QUOTED PASSAGE:

+-------+

Why this framework exists

New Demographics Targeting replaces traditional demographic segmentation (age, gender, income, location) with psychographic segmentation based on shared interests, passions, skills, beliefs, and values. In the microbusiness world, your ideal customers are united by what they care about, not by where they live or how old they are.

This framework emerged from Guillebeau's observation that his own audience -- and the audiences of many successful microbusinesses -- defied traditional categorization. His readers spanned all ages, genders, income levels, and geographies, but shared a common trait: they wanted to live unconventional, remarkable lives. Similarly, Kinetic Koffee Company found its market not through traditional coffee demographics but by targeting outdoor enthusiasts -- cyclists, skiers, and backpackers.

The practical implication is profound: instead of trying to segment your market by traditional categories, identify the shared values and passions that unite your potential customers and build your brand, messaging, and community around those shared identities.

+-------+

ASSIGNMENT:
In the passage on New Demographics Targeting, what market did Kinetic Koffee Company target?

+-------+

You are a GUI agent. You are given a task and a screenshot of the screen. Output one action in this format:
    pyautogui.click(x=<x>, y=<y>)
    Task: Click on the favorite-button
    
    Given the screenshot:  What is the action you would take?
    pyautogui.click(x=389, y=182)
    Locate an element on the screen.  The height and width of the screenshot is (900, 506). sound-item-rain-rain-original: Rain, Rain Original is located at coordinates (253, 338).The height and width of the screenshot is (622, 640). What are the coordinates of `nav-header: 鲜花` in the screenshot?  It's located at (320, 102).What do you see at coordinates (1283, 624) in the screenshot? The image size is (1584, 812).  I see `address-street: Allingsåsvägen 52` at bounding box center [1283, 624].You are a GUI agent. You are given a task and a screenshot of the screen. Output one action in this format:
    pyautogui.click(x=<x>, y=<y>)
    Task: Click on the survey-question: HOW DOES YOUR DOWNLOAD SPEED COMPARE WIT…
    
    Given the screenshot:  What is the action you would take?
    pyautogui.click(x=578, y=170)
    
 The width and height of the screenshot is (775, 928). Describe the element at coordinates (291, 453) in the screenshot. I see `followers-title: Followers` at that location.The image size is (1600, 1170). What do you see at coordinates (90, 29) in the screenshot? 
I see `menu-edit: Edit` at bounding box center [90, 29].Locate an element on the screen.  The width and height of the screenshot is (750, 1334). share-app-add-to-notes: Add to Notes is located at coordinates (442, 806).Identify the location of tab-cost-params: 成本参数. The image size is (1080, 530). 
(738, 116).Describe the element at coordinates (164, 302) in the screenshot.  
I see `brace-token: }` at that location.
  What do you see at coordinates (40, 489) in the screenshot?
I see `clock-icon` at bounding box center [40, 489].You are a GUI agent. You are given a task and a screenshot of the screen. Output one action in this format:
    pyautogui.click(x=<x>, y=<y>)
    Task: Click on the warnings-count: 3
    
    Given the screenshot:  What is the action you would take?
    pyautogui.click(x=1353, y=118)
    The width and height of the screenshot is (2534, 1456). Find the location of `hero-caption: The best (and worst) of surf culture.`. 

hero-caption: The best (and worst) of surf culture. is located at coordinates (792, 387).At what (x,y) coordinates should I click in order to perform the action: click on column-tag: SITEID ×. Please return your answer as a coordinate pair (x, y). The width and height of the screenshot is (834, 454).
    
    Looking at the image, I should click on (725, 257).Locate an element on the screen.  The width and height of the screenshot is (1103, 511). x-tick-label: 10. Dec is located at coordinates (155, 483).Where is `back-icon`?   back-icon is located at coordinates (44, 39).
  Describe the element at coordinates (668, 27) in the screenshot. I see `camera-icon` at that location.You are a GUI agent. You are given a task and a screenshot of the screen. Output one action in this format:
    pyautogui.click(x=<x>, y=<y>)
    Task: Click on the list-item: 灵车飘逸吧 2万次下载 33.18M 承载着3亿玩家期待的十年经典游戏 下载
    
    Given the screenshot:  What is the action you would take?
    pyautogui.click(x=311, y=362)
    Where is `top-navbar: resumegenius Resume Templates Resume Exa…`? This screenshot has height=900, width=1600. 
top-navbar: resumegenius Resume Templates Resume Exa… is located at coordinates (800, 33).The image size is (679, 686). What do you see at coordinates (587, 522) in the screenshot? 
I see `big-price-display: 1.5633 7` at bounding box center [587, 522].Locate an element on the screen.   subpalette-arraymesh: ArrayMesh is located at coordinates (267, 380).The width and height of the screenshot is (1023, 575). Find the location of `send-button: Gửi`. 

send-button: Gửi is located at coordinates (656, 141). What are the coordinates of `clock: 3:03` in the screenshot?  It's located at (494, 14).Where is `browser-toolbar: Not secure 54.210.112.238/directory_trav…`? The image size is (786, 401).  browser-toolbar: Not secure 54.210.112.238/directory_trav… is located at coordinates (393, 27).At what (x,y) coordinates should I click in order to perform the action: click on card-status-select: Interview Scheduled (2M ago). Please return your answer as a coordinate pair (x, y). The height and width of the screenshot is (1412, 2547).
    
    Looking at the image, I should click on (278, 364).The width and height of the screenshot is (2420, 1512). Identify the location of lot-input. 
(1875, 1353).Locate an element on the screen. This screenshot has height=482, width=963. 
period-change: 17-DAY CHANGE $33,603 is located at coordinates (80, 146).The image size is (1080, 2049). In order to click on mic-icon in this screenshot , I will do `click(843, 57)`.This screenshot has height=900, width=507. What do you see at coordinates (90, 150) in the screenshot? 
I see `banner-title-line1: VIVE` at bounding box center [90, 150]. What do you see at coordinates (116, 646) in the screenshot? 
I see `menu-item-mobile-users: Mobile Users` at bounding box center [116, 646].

+-------+

ANSWER AREA:
Outdoor enthusiasts: cyclists, skiers, and backpackers.